• _Given records_
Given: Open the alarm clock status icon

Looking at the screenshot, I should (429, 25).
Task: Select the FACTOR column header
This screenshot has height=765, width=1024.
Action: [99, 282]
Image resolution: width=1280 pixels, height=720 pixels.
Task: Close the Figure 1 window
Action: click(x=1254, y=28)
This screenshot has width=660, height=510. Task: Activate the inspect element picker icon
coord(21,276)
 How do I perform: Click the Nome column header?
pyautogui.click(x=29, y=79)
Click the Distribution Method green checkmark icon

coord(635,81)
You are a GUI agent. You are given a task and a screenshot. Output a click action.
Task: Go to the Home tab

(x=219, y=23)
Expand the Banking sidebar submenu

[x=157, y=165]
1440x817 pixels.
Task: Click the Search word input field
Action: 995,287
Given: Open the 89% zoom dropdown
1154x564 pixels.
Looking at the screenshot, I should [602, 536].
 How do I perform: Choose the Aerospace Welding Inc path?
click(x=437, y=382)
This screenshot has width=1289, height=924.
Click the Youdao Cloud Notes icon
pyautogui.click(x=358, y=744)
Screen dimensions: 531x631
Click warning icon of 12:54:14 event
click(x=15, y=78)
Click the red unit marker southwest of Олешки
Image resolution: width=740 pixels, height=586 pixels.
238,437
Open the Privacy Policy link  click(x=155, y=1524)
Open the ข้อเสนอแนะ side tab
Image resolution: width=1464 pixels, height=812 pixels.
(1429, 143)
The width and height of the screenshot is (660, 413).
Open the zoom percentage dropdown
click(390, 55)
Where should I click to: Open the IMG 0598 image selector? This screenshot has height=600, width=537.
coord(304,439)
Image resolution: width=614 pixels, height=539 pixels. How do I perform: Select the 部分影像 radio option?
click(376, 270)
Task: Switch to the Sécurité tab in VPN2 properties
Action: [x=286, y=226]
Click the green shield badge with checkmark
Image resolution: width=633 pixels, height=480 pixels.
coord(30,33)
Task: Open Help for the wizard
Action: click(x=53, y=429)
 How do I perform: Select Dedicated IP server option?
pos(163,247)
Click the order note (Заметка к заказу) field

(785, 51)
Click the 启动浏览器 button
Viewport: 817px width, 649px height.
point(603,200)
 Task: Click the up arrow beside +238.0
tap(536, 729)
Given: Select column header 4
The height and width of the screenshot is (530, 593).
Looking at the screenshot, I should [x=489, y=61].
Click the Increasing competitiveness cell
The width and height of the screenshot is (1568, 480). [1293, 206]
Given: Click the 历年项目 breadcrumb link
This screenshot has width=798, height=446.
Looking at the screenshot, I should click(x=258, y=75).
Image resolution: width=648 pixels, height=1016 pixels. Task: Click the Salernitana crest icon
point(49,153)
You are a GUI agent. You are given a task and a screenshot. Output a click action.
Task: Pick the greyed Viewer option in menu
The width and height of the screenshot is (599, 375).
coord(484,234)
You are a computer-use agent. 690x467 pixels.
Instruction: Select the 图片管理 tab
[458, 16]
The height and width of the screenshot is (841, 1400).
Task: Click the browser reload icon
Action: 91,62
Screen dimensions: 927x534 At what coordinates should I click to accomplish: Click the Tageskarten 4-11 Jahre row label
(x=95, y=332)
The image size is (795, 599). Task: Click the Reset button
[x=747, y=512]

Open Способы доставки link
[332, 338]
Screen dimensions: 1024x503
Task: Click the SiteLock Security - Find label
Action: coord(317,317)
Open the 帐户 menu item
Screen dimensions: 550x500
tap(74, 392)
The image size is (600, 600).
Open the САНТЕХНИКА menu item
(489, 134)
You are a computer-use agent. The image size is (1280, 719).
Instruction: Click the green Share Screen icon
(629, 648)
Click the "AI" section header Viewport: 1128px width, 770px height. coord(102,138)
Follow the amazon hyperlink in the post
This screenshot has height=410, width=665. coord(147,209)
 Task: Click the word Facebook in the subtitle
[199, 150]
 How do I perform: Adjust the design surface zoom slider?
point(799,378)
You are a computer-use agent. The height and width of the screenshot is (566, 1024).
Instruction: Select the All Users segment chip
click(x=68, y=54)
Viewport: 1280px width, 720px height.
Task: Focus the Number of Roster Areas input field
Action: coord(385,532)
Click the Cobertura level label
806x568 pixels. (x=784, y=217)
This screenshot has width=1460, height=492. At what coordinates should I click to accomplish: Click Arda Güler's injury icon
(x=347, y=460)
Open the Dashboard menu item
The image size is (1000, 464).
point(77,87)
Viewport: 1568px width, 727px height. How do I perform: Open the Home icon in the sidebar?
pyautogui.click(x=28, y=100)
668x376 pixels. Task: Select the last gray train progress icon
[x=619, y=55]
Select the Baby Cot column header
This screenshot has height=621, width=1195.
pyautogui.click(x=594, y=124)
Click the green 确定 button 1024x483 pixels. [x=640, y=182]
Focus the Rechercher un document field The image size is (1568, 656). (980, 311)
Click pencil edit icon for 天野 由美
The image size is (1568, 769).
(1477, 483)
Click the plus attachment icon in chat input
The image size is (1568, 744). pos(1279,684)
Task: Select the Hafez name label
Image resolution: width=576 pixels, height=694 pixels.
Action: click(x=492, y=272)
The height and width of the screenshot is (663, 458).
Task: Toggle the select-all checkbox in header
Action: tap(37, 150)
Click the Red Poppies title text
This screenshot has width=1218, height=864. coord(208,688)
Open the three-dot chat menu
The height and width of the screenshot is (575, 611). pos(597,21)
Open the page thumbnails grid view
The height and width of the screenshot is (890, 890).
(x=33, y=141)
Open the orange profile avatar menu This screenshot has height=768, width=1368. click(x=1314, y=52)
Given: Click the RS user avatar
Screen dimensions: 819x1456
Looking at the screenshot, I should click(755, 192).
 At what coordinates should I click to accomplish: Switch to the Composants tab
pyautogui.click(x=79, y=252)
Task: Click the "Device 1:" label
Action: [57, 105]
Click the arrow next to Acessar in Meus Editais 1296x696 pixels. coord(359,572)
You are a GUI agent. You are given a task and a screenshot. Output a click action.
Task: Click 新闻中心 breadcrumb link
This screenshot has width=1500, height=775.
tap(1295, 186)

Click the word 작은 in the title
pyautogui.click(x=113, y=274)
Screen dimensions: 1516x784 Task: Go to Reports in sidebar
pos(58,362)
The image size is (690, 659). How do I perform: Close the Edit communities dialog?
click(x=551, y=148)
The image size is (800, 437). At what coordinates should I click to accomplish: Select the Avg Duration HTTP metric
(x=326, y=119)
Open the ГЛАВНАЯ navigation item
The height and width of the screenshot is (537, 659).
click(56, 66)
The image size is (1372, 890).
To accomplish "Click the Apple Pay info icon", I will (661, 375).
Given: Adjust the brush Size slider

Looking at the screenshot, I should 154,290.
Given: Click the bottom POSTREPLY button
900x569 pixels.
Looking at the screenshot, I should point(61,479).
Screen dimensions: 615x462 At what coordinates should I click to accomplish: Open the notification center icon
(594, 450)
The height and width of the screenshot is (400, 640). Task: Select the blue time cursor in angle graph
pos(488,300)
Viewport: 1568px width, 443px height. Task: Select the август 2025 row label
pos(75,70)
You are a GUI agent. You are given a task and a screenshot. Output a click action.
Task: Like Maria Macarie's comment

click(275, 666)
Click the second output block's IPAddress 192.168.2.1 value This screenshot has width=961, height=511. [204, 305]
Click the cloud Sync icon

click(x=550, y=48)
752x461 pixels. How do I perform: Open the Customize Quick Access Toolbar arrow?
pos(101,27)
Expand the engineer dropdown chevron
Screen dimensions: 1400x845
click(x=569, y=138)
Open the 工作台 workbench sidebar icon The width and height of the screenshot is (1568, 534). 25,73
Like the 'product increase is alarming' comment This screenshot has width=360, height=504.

• _What is required_
Across all the records above, how many lines hold the word "breadcrumb"? Answer with only that number.

• _Worked solution_
2